People came from all over the Bay Area for a memorial concert to mark the 36 lives lost in the Ghost Ship Fire three years earlier, reports

Ed Bernbaum, a father of fire victim Jonathan Bernbaum, spoke about Vital Arts, an organization founded to honor Ghost Ship victims and find living, working and performing space for Bay Area artists.

The evening also showcased a diversity of work from other Ghost Ship victims.

The Ghost Ship warehouse fire took place in Oakland, California, on December 2, 2016, and took the lives of 36 people.
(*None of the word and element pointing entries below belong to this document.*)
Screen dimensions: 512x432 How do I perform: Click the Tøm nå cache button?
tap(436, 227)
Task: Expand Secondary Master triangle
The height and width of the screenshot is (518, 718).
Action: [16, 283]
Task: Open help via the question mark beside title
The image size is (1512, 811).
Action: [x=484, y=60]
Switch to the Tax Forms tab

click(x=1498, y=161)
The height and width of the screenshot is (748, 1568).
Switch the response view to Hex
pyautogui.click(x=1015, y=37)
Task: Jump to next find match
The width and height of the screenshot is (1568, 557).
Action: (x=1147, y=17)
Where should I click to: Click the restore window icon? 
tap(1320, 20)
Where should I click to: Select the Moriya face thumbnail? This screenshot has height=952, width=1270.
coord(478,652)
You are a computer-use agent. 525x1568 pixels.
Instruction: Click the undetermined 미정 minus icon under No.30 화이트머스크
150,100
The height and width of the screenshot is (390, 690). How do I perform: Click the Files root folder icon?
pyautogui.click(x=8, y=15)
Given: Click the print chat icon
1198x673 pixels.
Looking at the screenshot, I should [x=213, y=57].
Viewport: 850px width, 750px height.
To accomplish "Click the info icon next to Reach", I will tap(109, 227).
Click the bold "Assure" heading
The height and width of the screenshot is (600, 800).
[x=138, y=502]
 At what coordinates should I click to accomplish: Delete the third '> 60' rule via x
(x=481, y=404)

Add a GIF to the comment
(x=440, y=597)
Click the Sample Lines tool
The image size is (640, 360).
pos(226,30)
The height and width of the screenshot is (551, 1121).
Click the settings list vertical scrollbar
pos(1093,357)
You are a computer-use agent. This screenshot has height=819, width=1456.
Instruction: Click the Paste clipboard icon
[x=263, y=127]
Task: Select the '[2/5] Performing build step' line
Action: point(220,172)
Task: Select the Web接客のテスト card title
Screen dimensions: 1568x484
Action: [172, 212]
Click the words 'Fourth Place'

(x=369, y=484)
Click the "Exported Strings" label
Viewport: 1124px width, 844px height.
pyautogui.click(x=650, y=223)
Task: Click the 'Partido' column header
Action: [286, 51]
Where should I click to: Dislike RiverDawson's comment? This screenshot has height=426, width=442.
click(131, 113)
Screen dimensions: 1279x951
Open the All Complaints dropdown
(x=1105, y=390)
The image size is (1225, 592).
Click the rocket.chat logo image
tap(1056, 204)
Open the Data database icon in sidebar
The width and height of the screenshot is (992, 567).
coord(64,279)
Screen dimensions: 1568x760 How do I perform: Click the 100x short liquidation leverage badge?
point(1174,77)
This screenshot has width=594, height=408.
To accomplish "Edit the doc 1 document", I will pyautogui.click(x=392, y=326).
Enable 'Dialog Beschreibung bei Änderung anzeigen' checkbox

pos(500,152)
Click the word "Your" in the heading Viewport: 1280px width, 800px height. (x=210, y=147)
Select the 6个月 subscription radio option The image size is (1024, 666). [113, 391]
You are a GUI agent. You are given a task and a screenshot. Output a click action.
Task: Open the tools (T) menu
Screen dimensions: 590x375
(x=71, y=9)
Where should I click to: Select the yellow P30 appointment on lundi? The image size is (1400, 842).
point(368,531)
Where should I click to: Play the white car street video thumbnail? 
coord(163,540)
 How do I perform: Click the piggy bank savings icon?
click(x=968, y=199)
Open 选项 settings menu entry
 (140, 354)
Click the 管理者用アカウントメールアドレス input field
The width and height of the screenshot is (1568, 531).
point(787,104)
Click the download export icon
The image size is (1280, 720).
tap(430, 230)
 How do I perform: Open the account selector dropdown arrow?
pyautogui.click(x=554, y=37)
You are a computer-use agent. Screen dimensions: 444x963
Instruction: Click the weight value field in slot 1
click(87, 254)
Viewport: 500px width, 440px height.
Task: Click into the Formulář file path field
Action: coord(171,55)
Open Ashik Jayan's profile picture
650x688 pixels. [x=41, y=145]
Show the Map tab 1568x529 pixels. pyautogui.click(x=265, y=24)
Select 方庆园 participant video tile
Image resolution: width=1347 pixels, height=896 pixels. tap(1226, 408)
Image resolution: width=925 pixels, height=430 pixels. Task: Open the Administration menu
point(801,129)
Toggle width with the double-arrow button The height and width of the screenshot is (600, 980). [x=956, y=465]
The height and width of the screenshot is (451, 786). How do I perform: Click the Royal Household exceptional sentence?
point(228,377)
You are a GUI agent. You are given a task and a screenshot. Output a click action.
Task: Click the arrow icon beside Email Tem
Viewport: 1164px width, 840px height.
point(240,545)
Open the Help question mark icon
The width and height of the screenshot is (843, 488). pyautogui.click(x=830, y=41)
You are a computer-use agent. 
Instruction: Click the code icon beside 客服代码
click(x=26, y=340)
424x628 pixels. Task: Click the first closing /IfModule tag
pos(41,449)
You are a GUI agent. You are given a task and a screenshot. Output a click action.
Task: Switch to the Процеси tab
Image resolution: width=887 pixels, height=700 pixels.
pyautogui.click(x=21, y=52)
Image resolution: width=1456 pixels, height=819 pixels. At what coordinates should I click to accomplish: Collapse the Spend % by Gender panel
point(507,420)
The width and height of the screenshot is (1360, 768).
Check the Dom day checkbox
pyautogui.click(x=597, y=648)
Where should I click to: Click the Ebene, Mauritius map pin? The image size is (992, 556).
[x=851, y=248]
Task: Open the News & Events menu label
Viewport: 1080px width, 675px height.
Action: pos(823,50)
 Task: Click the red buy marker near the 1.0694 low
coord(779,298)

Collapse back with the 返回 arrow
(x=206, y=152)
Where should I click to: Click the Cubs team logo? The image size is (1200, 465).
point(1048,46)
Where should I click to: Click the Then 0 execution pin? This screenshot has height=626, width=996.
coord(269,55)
At approximately 11:24 p.m. on that date, Oakland firefighters responded to a reported fire at 1315 31st Avenue (commonly known as the Ghost Ship Warehouse). Upon arrival, fire crews found heavy smoke coming from the two-story warehouse. The building was an occupied structure divided into live/work spaces. The space was also used that evening for a music event being held on the second floor. The fire progressed to a third alarm assignment, requiring approximately 52 firefighters to bring it under control. The estimated dollar loss of the structure is $ 1,235,000. According to a report from the fire department, the building was not equipped with an automatic fire suppression system (sprinklers) or an automatic fire detection system. Several fire extinguishers were located throughout the warehouse. One battery operated smoke detector was found in the debris.

Per a release from the City of Oakland, the fire highlighted deep and complex issues that Oakland has been wrestling with as a community: the impact of the housing affordability crisis, the importance of maintaining a vibrant arts community in Oakland, and the need to ensure that our housing and public spaces are safe and habitable.

On December 8, 2016, members of the National Fire Protection Association (NFPA) traveled to Oakland for a day of dialogue with several Oakland officials with the goal of helping the city devise a framework to help improve building, event, and life safety. Ultimately, the NFPA’s recommendations became the framework for the Fire Safety Task Force, which took steps to prioritize fire inspections based on risk, among other lifesaving measures.